Work to be completed:
Restate word for word only the lines running from the one with "laptop (33, 1461)" to the end of the data, both ends included. Omit any pictures.

Data provided:
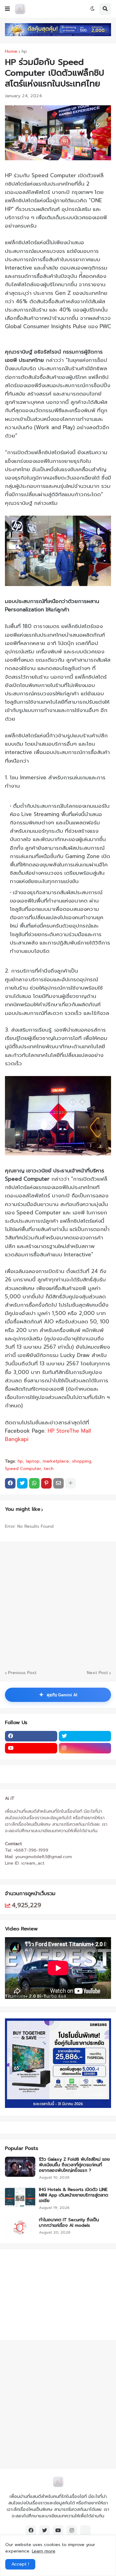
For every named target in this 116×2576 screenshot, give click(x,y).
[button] (7, 9)
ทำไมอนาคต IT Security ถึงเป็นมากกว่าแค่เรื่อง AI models (69, 2222)
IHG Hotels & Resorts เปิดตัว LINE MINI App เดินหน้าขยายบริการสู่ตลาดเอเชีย (73, 2195)
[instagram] (85, 1748)
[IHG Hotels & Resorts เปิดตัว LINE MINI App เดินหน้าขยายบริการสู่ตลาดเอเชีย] (20, 2197)
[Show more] (70, 1483)
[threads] (85, 2530)
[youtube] (31, 1748)
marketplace (56, 1461)
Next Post (97, 1673)
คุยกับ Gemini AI (58, 1695)
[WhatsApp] (34, 1483)
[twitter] (85, 1736)
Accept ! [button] (20, 2564)
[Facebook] (10, 1483)
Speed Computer (23, 1469)
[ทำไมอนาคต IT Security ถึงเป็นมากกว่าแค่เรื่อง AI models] (20, 2227)
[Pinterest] (46, 1483)
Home (11, 51)
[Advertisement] (43, 2293)
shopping (81, 1461)
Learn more (43, 2551)
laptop (33, 1461)
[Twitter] (22, 1483)
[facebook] (31, 1736)
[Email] (58, 1483)
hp (24, 51)
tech (49, 1469)
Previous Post (22, 1673)
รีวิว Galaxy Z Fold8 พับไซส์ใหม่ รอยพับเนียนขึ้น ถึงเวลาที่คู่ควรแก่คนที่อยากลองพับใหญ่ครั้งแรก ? (74, 2165)
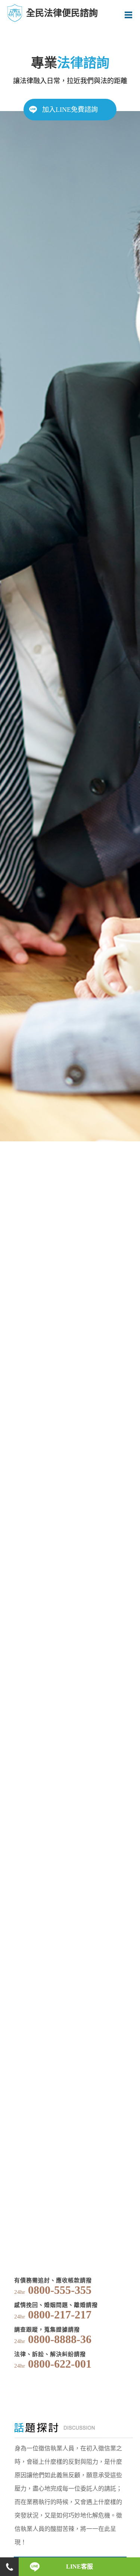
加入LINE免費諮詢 (70, 109)
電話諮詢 (9, 2566)
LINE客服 (79, 2566)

Response below:
laptop (33, 1461)
[Twitter] (22, 1483)
[facebook] (31, 1736)
[Email] (58, 1483)
hp (24, 51)
tech (49, 1469)
Previous Post (22, 1673)
รีวิว Galaxy Z Fold8 พับไซส์ใหม่ รอยพับเนียนขึ้น ถึงเวลาที่คู่ควรแก่คนที่อยากลองพับใหญ่ครั้งแรก ? (74, 2165)
加入LINE免費諮詢 (70, 109)
電話諮詢 (9, 2566)
LINE客服 (79, 2566)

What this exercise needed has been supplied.